Al rato, se me acercaron y antes de empezar a dar yo la primera pincelada dijeron que lo habían pensado y que en el lugar iban mejor los dibujos de Disney.

—Pero yo ya hice la marcación de lo que habíamos hablado y les señalé la trama a tiza que había dispuesto

—Sí, está bien, pero en esto es mejor ir a lo seguro.

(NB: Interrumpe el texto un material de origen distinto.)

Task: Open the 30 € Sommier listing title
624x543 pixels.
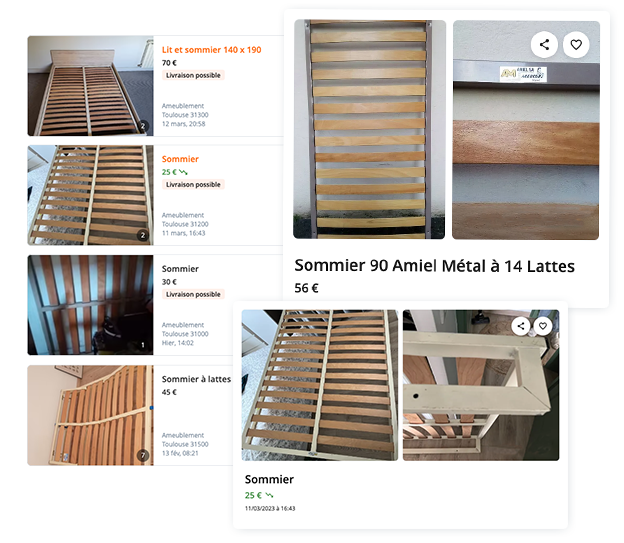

Yo guardé mis cosas, convencido de que nunca iba a recomendar a nadie enviar a sus polluelos a este sitio. Y por dignidad y ego chamuscado, me fui sin saludar.

 

* Cercana estaba una fecha patria y de Canal 5 nos invitaron a una nota, ya que tocábamos en algún teatro. Conducía el master Granados y en las inmediaciones, con su saco rojo, su corbata larga y sus ocurrencias, andaba Jorge Corona, quien nos saludó tocándonos el culo suavemente, como diversión. Luego, mientras nos hacían la nota, detrás de cámara levantaba su corbata y dejaba ver su pito mientras nosotros hablábamos seriamente acerca de la cultura y otras yerbas. Canté Dormite patria anunciándola como un estreno. A su fin, un Granados emocionado me felicitó y apareció allí el bufo porteño quien deslizó que “ese tema es un bajón y a la patria no se la tutea”, medio chancero, medio en serio. Nunca supe. Lo que sí supe es replicarle que él no era el más indicado para sermonearme sobre los contenidos, justamente él que había estado almorzando con Bignone, aquel presidente de facto, en la Casa Rosada, contándole chistes en plena dictadura. Juro que me quiso trompear durante el corte, y si no lo hizo fue porque le puse la guitarra en el pecho, exponiéndola como un arma.

—¡Esas cosas no se dicen, sos un batidor! -gritaba enojadísimo.